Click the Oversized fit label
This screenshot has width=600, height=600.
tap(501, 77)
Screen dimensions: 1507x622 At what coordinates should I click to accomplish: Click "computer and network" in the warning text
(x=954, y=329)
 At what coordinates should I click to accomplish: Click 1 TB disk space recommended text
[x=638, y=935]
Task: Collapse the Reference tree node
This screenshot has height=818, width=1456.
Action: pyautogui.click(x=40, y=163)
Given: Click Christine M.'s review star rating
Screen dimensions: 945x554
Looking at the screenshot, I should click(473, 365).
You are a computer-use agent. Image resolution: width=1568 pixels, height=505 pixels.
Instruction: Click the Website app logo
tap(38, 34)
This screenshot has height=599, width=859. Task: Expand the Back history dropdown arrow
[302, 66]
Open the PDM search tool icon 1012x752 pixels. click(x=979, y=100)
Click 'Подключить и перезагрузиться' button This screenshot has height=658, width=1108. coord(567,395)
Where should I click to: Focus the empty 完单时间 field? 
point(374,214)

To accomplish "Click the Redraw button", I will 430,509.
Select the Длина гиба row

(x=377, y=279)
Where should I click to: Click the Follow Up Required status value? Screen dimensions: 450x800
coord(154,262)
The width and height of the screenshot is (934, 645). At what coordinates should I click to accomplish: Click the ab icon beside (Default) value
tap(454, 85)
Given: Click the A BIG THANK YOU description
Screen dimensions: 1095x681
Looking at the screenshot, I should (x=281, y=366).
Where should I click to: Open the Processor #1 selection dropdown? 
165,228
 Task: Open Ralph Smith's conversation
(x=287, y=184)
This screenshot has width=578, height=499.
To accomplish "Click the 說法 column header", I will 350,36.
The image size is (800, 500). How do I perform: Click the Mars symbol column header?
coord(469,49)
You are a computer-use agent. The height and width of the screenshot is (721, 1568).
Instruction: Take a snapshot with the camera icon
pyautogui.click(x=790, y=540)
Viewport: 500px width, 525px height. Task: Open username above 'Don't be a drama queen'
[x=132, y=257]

════════════════════

◆ **Work required**: Can you put every line of the listing above into a JSON list of strings, one string per line, leaving out the blank lines?

◆ **Correct output**:
[
  "Click the Oversized fit label",
  "This screenshot has width=600, height=600.",
  "tap(501, 77)",
  "Screen dimensions: 1507x622 At what coordinates should I click to accomplish: Click \"computer and network\" in the warning text",
  "(x=954, y=329)",
  " At what coordinates should I click to accomplish: Click 1 TB disk space recommended text",
  "[x=638, y=935]",
  "Task: Collapse the Reference tree node",
  "This screenshot has height=818, width=1456.",
  "Action: pyautogui.click(x=40, y=163)",
  "Given: Click Christine M.'s review star rating",
  "Screen dimensions: 945x554",
  "Looking at the screenshot, I should click(473, 365).",
  "You are a computer-use agent. Image resolution: width=1568 pixels, height=505 pixels.",
  "Instruction: Click the Website app logo",
  "tap(38, 34)",
  "This screenshot has height=599, width=859. Task: Expand the Back history dropdown arrow",
  "[302, 66]",
  "Open the PDM search tool icon 1012x752 pixels. click(x=979, y=100)",
  "Click 'Подключить и перезагрузиться' button This screenshot has height=658, width=1108. coord(567,395)",
  "Where should I click to: Focus the empty 完单时间 field? ",
  "point(374,214)",
  "To accomplish \"Click the Redraw button\", I will 430,509.",
  "Select the Длина гиба row",
  "(x=377, y=279)",
  "Where should I click to: Click the Follow Up Required status value? Screen dimensions: 450x800",
  "coord(154,262)",
  "The width and height of the screenshot is (934, 645). At what coordinates should I click to accomplish: Click the ab icon beside (Default) value",
  "tap(454, 85)",
  "Given: Click the A BIG THANK YOU description",
  "Screen dimensions: 1095x681",
  "Looking at the screenshot, I should (x=281, y=366).",
  "Where should I click to: Open the Processor #1 selection dropdown? ",
  "165,228",
  " Task: Open Ralph Smith's conversation",
  "(x=287, y=184)",
  "This screenshot has width=578, height=499.",
  "To accomplish \"Click the 說法 column header\", I will 350,36.",
  "The image size is (800, 500). How do I perform: Click the Mars symbol column header?",
  "coord(469,49)",
  "You are a computer-use agent. The height and width of the screenshot is (721, 1568).",
  "Instruction: Take a snapshot with the camera icon",
  "pyautogui.click(x=790, y=540)",
  "Viewport: 500px width, 525px height. Task: Open username above 'Don't be a drama queen'",
  "[x=132, y=257]"
]